Eine besondere Aufgabe fiel der deutschen Presse zu. Die staatsfeindlichen marxistischen Zeitungen waren verboten. Die bürgerliche Presse mußte sich dem neuen Staate einfügen. Die Aufgabe des Propagandaministers Göbbels bestand darin, zwischen Regierung und Presse ein festes Vertrauensverhältnis herzustellen. Die Presse war eine kulturelle Großmacht, sie konnte und durfte nicht vergewaltigt werden, jedoch schuf der Nationalsozialismus einen neuen Begriff der Pressefreiheit. Er gipfelte nicht mehr im chaotischen und anarchischen intellektualistischen Wirrwarr, das sich gegen die Interessen der Nation und ihre Kultur wandte, sondern in der Unterordnung unter die Geistes- und Willenseinheit des Volkes. Das bedeutete keineswegs eine Uniformierung, sondern das Recht, Ratschläge zu erteilen und im Rahmen der Wahrhaftigkeit Kritik zu üben, blieb der Presse erhalten. Und die deutschen Zeitungen aller Richtungen waren ehrlich bemüht, den Richtlinien Hitlers zu folgen, über kleinen Meinungsverschiedenheiten vergaßen sie nicht das große Ziel.
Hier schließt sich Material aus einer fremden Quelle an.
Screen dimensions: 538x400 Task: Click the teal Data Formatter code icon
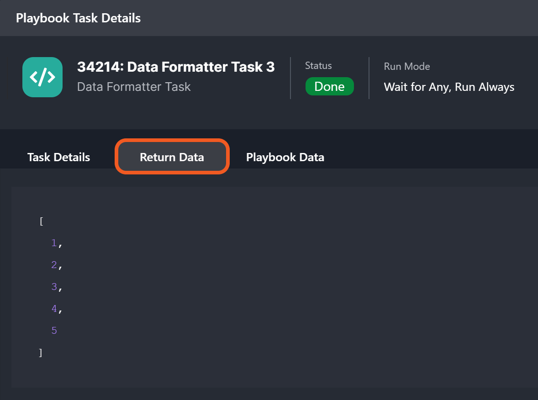pyautogui.click(x=42, y=77)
In der Entwicklung vom 21. März bis 15. Mai, die das entscheidende Stadium des Nationalsozialismus wurde, offenbarte sich so recht die Gnade Gottes, die darin ruhte, daß die Harzburger Front am 5. März die Mehrheit gewonnen hatte. Die Legalität war ein gewaltiger Schutzbrief des Nationalsozialismus, der ihm das Recht gab, die Initiative und Freiwilligkeit des Volkes zur Mitarbeit aufzurufen. In der Legalität beruhte die Überwindung des Diktaturgedankens, ohne daß die erstrebte Totalität der nationalsozialistischen Revolution, d. h. die Überwindung der Harzburger Front, die in jenen April- und Maiwochen stattfand, dadurch gehindert wurde. In klaren, reinen Linien konnte Hitler die moderne Volksherrschaft der zwischen Regierung und Volk getrennten Machtbereiche aufrichten, denn er hatte die Mehrheit des Volkes hinter sich.

[298] Es war ein ungeheurer Wandel seit dem November 1932 vor sich gegangen. In der Zeit vom 31. Juli 1932 bis 30. Januar 1933 blieb Adolf Hitler, der sich im scharfen Gegensatz zu Papen, Hugenberg und Schleicher befand, nur eine Wahl: Diktatur oder Verparlamentarisierung der Partei! Und diese eine Wahl hätte Hitler auch im November nur gehabt, wenn er damals Reichskanzler geworden war. Für den Historiker besteht darüber gar kein Zweifel. Für den Reichskanzler Adolf Hitler wäre vor dem 30. Januar 1933 nur das Regierungssystem der Mehrheitsbeschlüsse oder das Befehlssystem der S.A. möglich gewesen. Es hätte dann allenfalls nur einen nationalsozialistischen Staat gegeben. Die Initiative und freiwillige Mitarbeit des Volkes ließ sich nicht erzwingen. Das Ereignis des 5. März hatte bewirkt, daß Mehrheitsbeschlüsse ausgeschaltet wurden und daß die S.A. als dienendes Glied in den nationalsozialistischen Staat eingeschaltet wurde. Die tragende Kraft des neuen Systems wurde aber jetzt die Initiative und Freiwilligkeit des Volkes. Das ganze Volk zu umspannen war ja das letzte Ziel des Nationalsozialismus. Deutschland hatte eine ungeheure Umwälzung erlebt: jene machtvolle Bewegung hatte gesiegt, die nur ein einziges Ziel kannte: Deutschland, weiter nichts, Rettung des deutschen Volkes vor völligem Verfall, ein Wille, der mit Beharrlichkeit und Geduld die Lebensbehauptung der Selbstvernichtung gegenüberstellte.